Я уже несколько месяцев не обращала внимания на свои волосы. Если я и вспоминала о них, то только чтобы прикрыть шрамы. Обычно я носила их распущенными. Теперь я туго затянула их на затылке. Бонни помогла завязать их в хвостик. Теперь, вместо того чтобы прятать свои шрамы от всего мира, я их подчеркиваю.
«Забавно, — думаю я, глядя на себя своими собственными глазами, отраженными в зеркале. — Не так уж плохо. Конечно, щека изуродована. Конечно, это шокирует. Но… в целом я не выгляжу кандидатом для паноптикума. Любопытно, почему я не замечала этого раньше, почему до сегодняшнего дня казалась себе значительно уродливее. Наверное, все дело в душе. Она была изуродована, теперь потихоньку выздоравливает».
Мне нравится, как я выгляжу. Я выгляжу крутой. Я выгляжу жесткой. Я выгляжу грозной.

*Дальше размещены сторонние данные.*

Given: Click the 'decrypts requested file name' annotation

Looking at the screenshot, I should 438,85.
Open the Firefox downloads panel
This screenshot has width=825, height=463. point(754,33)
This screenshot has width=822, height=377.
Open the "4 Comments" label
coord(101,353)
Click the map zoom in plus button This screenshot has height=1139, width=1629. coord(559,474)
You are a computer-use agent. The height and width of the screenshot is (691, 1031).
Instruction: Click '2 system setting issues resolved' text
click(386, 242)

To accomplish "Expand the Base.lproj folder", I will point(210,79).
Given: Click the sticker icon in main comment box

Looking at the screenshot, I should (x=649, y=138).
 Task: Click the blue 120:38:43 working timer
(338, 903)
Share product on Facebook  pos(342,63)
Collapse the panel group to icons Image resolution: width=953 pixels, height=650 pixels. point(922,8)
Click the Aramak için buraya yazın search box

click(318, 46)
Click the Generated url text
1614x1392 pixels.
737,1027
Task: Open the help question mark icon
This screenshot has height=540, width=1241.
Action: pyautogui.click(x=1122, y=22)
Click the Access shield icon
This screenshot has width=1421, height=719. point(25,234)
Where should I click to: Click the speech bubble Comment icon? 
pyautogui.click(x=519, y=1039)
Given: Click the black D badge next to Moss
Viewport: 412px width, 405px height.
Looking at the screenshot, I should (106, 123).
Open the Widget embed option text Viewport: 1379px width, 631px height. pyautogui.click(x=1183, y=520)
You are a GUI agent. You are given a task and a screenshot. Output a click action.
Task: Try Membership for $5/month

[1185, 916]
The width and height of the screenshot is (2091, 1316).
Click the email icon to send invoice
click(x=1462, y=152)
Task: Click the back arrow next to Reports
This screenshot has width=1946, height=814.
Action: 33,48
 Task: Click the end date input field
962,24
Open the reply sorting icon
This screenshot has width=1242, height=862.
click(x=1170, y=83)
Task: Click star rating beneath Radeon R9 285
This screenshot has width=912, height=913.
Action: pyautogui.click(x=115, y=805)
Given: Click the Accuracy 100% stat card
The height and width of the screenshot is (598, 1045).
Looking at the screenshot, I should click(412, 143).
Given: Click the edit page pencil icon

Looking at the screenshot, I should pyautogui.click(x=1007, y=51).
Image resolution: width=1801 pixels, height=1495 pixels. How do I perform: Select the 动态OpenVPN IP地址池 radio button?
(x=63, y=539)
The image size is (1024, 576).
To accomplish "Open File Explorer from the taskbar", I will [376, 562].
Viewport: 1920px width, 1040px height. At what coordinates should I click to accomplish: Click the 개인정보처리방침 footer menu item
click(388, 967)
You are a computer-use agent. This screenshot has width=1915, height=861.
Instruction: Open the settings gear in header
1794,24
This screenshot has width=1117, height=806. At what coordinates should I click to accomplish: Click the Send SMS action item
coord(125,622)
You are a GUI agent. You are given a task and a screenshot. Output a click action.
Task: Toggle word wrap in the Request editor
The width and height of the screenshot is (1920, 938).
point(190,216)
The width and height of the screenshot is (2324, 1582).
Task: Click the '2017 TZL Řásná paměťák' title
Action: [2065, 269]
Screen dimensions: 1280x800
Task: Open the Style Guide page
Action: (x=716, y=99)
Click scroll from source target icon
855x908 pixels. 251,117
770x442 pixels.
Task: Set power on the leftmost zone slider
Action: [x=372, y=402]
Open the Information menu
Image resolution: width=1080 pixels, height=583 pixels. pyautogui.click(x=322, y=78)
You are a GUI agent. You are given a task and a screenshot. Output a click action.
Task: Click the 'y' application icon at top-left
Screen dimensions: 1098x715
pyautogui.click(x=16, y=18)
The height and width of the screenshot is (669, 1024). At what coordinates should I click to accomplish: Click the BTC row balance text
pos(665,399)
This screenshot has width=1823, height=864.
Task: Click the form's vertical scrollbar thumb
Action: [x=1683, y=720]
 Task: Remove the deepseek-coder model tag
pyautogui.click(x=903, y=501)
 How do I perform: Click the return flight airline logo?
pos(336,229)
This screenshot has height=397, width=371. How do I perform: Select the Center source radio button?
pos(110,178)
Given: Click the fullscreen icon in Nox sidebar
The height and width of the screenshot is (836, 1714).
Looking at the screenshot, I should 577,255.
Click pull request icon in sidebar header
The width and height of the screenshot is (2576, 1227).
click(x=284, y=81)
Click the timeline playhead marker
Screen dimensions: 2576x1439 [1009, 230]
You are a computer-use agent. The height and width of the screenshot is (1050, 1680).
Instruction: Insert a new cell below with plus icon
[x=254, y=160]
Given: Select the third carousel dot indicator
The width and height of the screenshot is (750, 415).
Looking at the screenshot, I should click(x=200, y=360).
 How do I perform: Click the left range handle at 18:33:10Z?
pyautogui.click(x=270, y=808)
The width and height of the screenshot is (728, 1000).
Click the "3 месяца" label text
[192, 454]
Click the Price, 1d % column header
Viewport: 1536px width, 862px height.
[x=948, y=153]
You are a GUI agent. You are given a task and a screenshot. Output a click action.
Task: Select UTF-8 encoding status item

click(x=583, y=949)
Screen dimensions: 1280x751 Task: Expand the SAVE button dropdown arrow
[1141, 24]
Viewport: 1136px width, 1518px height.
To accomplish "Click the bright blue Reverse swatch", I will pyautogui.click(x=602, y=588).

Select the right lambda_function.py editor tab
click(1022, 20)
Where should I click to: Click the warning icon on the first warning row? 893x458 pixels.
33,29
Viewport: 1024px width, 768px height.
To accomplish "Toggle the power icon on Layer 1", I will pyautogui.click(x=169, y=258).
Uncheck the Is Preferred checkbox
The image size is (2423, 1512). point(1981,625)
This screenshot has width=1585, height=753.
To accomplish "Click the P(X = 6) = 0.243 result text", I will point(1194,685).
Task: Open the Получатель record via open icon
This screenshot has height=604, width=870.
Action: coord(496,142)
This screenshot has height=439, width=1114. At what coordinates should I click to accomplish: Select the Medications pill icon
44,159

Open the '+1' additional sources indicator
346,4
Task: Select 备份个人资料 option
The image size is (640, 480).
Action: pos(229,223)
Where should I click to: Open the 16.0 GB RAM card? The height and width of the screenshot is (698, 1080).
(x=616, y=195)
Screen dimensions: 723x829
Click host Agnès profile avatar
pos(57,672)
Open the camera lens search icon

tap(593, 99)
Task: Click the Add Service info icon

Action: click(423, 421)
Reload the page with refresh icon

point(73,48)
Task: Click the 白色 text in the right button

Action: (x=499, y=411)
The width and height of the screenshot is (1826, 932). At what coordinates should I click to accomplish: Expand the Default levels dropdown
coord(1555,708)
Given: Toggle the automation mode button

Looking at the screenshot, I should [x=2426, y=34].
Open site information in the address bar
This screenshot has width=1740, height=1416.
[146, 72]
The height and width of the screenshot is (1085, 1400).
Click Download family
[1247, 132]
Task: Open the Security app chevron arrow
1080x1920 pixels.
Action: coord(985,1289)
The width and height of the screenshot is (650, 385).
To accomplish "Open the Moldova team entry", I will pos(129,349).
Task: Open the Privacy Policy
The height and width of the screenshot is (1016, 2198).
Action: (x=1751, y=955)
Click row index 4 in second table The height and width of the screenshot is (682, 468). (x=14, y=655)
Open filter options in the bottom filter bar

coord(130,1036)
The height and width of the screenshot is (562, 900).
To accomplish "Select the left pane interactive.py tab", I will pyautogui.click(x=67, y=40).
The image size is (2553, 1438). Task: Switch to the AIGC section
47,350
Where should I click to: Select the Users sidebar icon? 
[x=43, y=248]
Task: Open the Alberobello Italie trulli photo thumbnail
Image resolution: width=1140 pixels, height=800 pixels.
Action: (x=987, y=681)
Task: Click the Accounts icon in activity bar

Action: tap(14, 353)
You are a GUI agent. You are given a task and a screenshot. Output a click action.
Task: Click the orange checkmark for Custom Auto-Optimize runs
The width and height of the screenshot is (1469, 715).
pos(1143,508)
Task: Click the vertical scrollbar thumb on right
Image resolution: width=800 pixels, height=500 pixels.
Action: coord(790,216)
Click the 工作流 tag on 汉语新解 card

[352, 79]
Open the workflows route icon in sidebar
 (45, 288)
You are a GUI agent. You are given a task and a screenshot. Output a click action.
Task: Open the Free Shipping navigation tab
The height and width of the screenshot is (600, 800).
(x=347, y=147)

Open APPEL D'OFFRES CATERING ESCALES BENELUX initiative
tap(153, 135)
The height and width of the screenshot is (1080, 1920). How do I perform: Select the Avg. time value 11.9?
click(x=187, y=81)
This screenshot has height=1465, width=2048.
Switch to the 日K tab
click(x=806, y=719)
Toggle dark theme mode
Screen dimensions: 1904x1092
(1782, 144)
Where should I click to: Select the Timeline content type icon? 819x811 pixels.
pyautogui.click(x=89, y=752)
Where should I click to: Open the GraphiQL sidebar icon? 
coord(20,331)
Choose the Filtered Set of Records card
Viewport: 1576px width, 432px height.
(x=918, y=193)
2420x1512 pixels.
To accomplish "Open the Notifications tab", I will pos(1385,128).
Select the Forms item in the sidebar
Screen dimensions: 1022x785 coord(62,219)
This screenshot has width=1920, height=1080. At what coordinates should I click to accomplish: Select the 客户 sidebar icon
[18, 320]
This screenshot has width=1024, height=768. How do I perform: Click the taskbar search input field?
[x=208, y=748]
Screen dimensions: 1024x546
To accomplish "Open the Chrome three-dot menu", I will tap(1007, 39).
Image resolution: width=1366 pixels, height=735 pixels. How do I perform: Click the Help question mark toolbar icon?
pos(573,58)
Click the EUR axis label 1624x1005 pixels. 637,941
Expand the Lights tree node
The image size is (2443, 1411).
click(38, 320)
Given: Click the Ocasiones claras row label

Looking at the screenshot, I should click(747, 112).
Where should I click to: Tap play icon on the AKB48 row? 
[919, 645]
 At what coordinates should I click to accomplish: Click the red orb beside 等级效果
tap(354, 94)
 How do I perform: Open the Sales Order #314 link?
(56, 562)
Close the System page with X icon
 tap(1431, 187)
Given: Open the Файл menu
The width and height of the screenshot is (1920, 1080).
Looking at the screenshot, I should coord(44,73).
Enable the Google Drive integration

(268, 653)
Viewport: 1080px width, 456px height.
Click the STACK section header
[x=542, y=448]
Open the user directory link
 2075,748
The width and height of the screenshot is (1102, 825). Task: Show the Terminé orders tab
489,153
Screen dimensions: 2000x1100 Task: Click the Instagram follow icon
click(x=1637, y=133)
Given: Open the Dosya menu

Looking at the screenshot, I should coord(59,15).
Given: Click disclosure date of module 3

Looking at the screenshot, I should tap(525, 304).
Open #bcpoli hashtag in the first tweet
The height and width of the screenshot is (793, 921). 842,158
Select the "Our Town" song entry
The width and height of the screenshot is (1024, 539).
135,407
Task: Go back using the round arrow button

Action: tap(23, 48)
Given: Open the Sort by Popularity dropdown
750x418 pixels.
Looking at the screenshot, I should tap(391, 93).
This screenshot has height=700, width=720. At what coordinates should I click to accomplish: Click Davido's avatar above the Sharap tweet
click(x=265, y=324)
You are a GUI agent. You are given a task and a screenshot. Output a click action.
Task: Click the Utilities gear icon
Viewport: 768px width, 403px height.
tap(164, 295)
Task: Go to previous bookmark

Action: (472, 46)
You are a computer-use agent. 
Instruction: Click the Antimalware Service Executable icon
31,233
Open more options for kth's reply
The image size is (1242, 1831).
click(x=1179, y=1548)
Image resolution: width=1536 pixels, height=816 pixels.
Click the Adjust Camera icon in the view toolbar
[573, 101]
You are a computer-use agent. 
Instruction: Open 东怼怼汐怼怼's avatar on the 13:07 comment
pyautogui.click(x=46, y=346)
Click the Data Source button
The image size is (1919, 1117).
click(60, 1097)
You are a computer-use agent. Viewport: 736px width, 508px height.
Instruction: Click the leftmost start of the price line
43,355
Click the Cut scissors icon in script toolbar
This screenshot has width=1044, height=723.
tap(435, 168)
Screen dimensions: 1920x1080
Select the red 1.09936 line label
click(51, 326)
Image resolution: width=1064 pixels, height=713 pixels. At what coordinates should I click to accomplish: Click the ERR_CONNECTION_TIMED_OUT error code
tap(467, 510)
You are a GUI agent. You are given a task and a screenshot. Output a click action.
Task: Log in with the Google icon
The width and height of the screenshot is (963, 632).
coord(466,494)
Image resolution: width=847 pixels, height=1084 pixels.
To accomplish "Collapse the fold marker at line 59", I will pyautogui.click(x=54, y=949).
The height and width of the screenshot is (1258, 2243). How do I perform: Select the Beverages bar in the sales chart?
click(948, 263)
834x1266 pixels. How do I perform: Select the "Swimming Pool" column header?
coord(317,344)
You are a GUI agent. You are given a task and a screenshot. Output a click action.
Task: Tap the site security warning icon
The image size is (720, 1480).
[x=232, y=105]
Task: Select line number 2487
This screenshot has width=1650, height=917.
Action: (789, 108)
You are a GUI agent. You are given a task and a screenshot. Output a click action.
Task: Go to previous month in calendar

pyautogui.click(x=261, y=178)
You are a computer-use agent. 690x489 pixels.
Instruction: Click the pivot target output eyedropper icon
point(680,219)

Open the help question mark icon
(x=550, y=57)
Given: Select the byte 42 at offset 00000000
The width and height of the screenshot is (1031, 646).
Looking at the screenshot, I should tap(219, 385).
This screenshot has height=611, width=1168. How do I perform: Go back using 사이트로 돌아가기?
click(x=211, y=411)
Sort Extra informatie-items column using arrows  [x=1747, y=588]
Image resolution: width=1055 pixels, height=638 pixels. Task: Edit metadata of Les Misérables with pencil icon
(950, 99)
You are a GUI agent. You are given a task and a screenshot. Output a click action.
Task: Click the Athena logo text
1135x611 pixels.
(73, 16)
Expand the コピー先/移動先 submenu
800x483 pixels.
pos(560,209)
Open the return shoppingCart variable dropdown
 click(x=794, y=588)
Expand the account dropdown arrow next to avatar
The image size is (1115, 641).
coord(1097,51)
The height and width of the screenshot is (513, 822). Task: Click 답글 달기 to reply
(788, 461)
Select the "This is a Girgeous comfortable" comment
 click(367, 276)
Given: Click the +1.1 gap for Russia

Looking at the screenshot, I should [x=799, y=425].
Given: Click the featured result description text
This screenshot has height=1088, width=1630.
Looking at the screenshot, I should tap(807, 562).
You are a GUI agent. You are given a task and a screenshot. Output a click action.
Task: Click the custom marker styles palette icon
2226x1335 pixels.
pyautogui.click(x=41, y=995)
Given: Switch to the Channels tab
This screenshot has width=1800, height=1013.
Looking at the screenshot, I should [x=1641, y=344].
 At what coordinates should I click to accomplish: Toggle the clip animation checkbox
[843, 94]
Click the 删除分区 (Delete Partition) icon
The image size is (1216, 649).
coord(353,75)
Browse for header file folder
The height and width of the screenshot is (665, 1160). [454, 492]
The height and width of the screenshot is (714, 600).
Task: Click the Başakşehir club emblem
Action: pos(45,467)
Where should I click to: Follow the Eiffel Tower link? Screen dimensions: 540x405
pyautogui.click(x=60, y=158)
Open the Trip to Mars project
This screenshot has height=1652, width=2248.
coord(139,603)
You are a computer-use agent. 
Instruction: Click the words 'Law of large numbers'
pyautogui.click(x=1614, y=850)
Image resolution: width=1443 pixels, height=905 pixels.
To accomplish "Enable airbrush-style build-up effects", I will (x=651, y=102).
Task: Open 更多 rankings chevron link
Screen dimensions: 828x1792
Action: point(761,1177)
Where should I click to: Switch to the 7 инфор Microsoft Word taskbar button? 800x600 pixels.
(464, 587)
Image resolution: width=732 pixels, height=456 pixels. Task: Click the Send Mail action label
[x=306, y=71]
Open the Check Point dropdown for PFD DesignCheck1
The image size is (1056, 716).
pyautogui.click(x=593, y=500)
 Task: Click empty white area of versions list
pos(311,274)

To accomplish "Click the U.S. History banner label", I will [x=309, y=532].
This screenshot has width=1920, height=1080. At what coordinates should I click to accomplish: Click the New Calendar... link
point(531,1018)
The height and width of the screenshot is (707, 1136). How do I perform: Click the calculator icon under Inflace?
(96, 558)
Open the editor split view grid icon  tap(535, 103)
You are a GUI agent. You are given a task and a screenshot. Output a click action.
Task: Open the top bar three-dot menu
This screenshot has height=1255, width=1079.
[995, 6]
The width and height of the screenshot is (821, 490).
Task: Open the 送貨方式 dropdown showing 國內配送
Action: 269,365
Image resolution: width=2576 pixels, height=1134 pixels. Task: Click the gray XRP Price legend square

Все это сочетается с моим нынешним взглядом на жизнь. Я отворачиваюсь от зеркала.
— Ну как? Годится?
Кивок. Улыбка.
— Тогда пошли, солнышко. Нам с тобой сегодня нужно кое-куда съездить.
Она берет меня за руку, и мы идем к дверям.
* * *
Сначала мы заезжаем в офис доктора Хиллстеда. Я заранее позвонила, и он меня ждет. Когда мы входим в офис, я уговариваю Бонни посидеть с Имельдой, секретаршей доктора Хиллстеда. Она латиноамериканка. Она сочетает внешнюю суровость с внутренней мягкостью. Бонни явно положительно реагирует на эту смесь тепла и резкости. Я ее понимаю. Мы израненной душой ненавидим жалость. Нам хочется, чтобы к нам относились как ко всем остальным.
Я вхожу, и доктор Хиллстед встает, чтобы поприветствовать меня. Он выглядит расстроенным.
— Смоуки, передать вам не могу, как я огорчен тем, что случилось. Я совсем не хотел, чтобы вы узнали таким образом.
Я пожимаю плечами:
— Ну да. Но ведь он побывал в моем доме. Смотрел, как я сплю. Полагаю, он достаточно внимательно следит за мной. Я как-то о таком не думала.
Хиллстед изумлен:
— Он побывал… в вашем доме?
— Угу. — Я не поправляю его. То, что «он» на самом деле «они», остается пока достоянием только моей команды, нашим козырным тузом.